A fluctuating market can make investing appear daunting. When markets drop, gloomy headlines might discourage prospective investors, leading many to stay on the sideline. However, market pullbacks often present a valuable opportunity to invest. A systematic method such as dollar-cost averaging enables investors to capitalize on the market fluctuations that immobilize many into inaction.
How does Dollar Cost Averaging (DAC) Work?
At its core, dollar-cost averaging is straightforward: consistently invest a set sum at regular intervals, irrespective of market ups and downs. For the sake of simplicity, let's assume you are investing in a single fund. You buy more units when prices are low, and fewer units when prices are high.
This is demonstrated in the table below.
Average unit purchase price: 19.33
* Fractional units are only available for mutual fund purchases. ETFs can be purchased solely in whole unit increments.
The Benefits of Dollar Cost Averaging
The benefits of dollar-cost averaging include:
Disciplined investment approach
Dollar-cost averaging promotes consistency as it requires investing a set amount either monthly or quarterly, regardless of market fluctuations. This strategy discourages hesitating to invest during uncertain or volatile times. Indeed, dollar-cost averaging is most effective in fluctuating markets.
Avoids market timing
Attempting to time the market, by selling at its peak and buying at its lowest, is challenging to achieve consistently. In contrast, dollar-cost averaging ensures investments are made routinely, either monthly or quarterly.

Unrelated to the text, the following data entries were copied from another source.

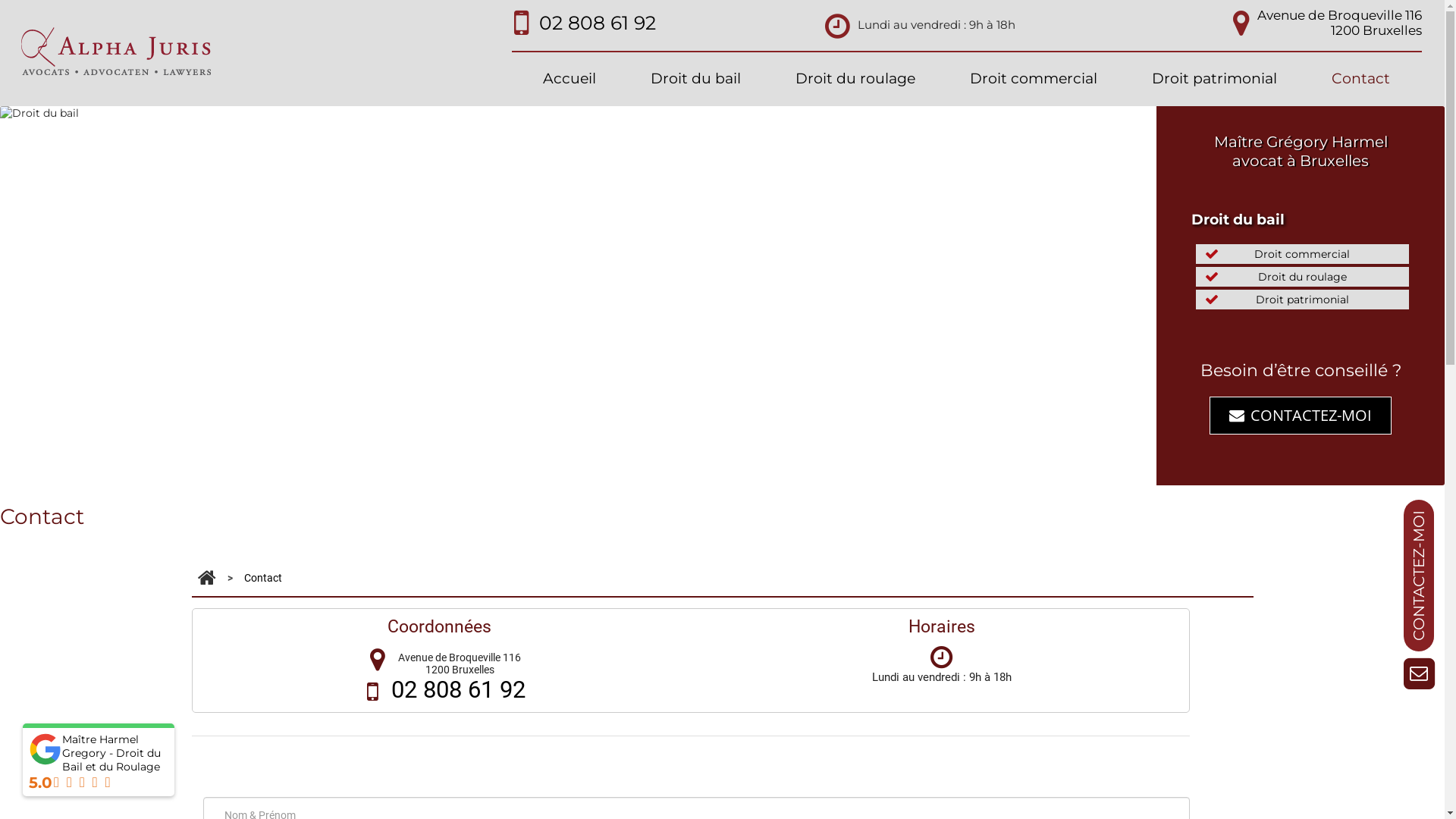 The image size is (1456, 819). I want to click on 'CONTACTEZ-MOI', so click(1299, 415).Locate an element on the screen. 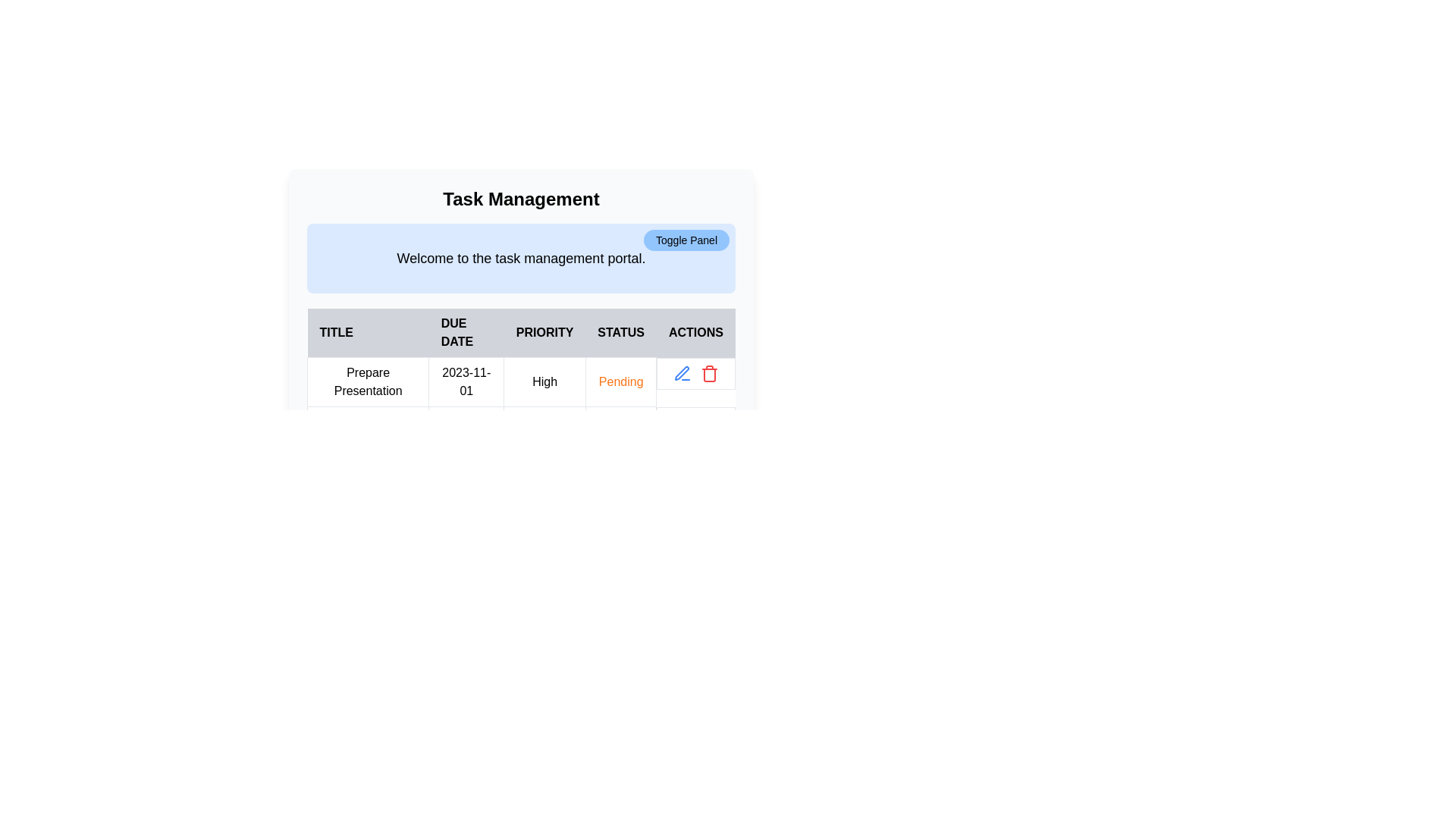 This screenshot has height=819, width=1456. the trash can icon button used to indicate a delete function, which is the second icon from the right in the 'Actions' section of the task information table is located at coordinates (709, 373).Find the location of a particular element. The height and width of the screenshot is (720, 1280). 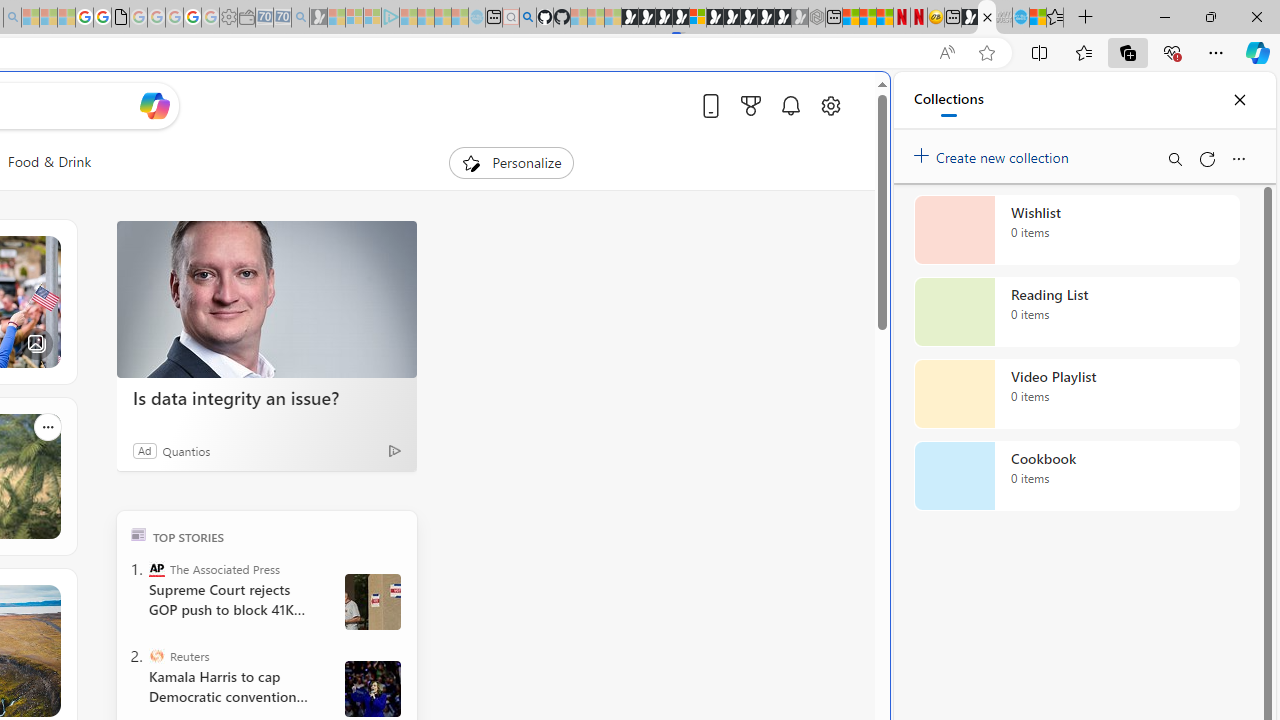

'Reading List collection, 0 items' is located at coordinates (1076, 312).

Potentially lower the average cost
When you invest a consistent amount, you purchase more units during price dips and fewer during price hikes. This leads to an average cost that's typically lower than the market's average price, provided the market fluctuates both ways.
The Drawbacks of Dollar Cost Averaging
In certain market conditions, a lump-sum investment might yield a higher return than dollar-cost averaging. Particularly in steadily rising markets, making multiple smaller investments at different times could lead to missed gains. However, given the unpredictability of future market fluctuations, dollar-cost averaging remains a wise investment tactic.
How Do I Set Up Dollar Cost Averaging at ModernAdvisor?
To establish dollar-cost averaging with ModernAdvisor, we advise creating two accounts:
Account A: A short-term account invested in the ModernAdvisor High Interest Savings Portfolio.
Account B: A long-term investment account tailored to your risk tolerance, timeframe, and objectives.
Once these accounts are in place, you can deposit your funds into Account A. The money in Account A will then be allocated to a High Interest Savings fund that pays monthly interest.
For a gradual market investment approach, initiate a recurring internal transfer on your dashboard, such as on a monthly basis, from Account A to Account B.
The subsequent steps are automated and overseen by ModernAdvisor. According to your preset schedule, we liquidate a designated amount of funds from Account A, transfer the proceeds to Account B, and then invest in funds within Account B that align with your long-term investment strategy.